═══ Records for the task ═══
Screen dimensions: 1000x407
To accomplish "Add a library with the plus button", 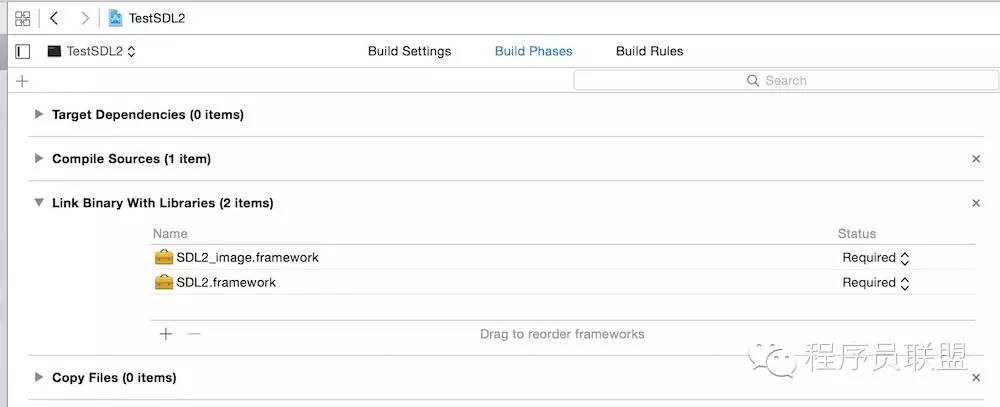I will pos(166,334).
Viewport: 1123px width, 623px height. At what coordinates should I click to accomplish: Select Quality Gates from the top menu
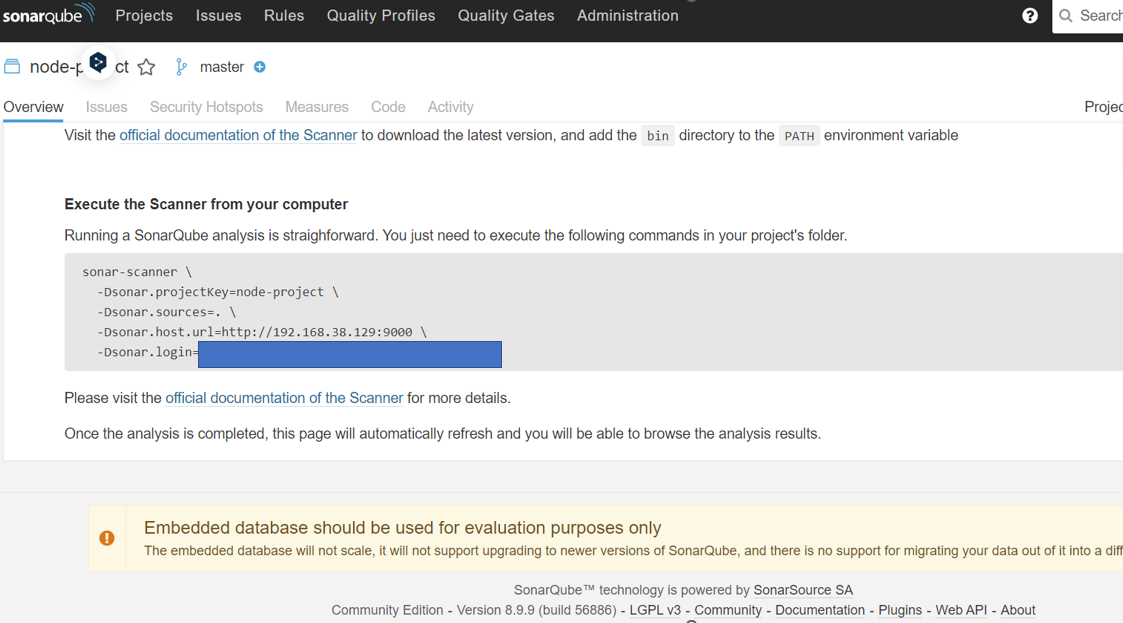click(505, 15)
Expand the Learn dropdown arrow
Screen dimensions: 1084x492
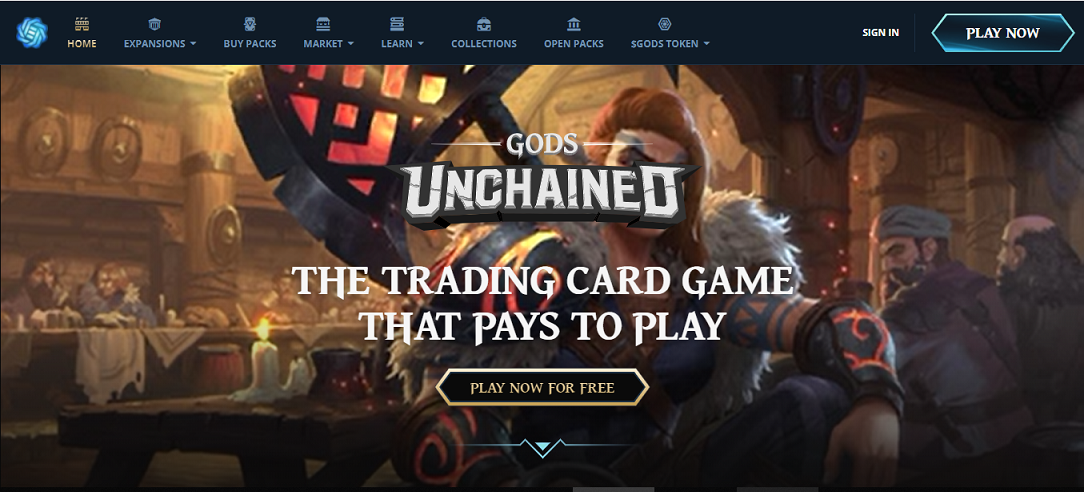[420, 44]
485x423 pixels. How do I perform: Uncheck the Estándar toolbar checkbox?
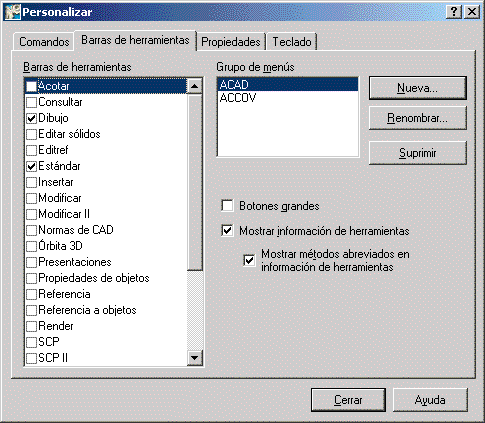[32, 166]
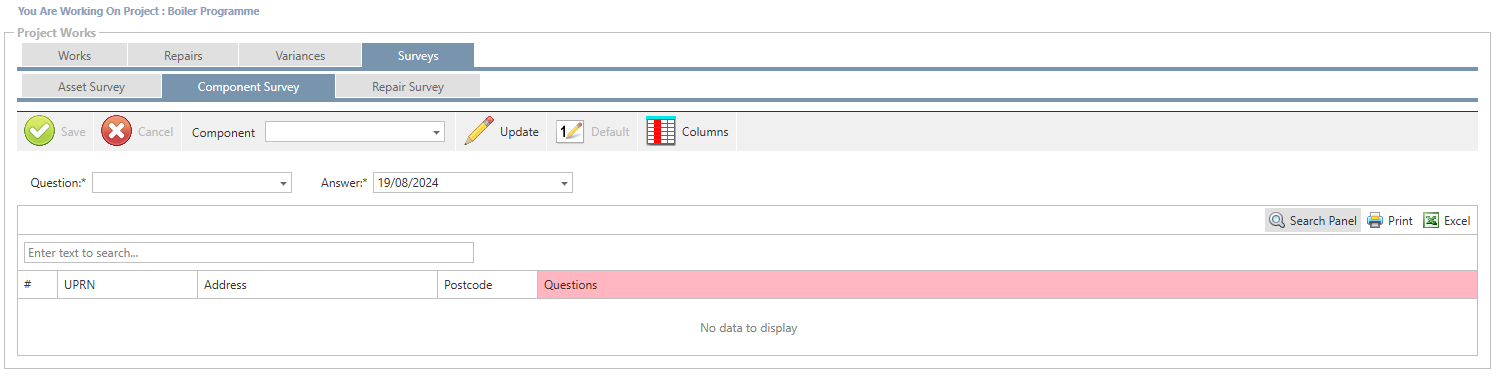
═══
> [Aim of the exercise]:
Exact copies of the lines from the one containing "485x423 pixels. How" through the end of the records above are required, with no pictures among them.

> [Exercise answer]:
485x423 pixels. How do I perform: Uncheck the Estándar toolbar checkbox?
[32, 166]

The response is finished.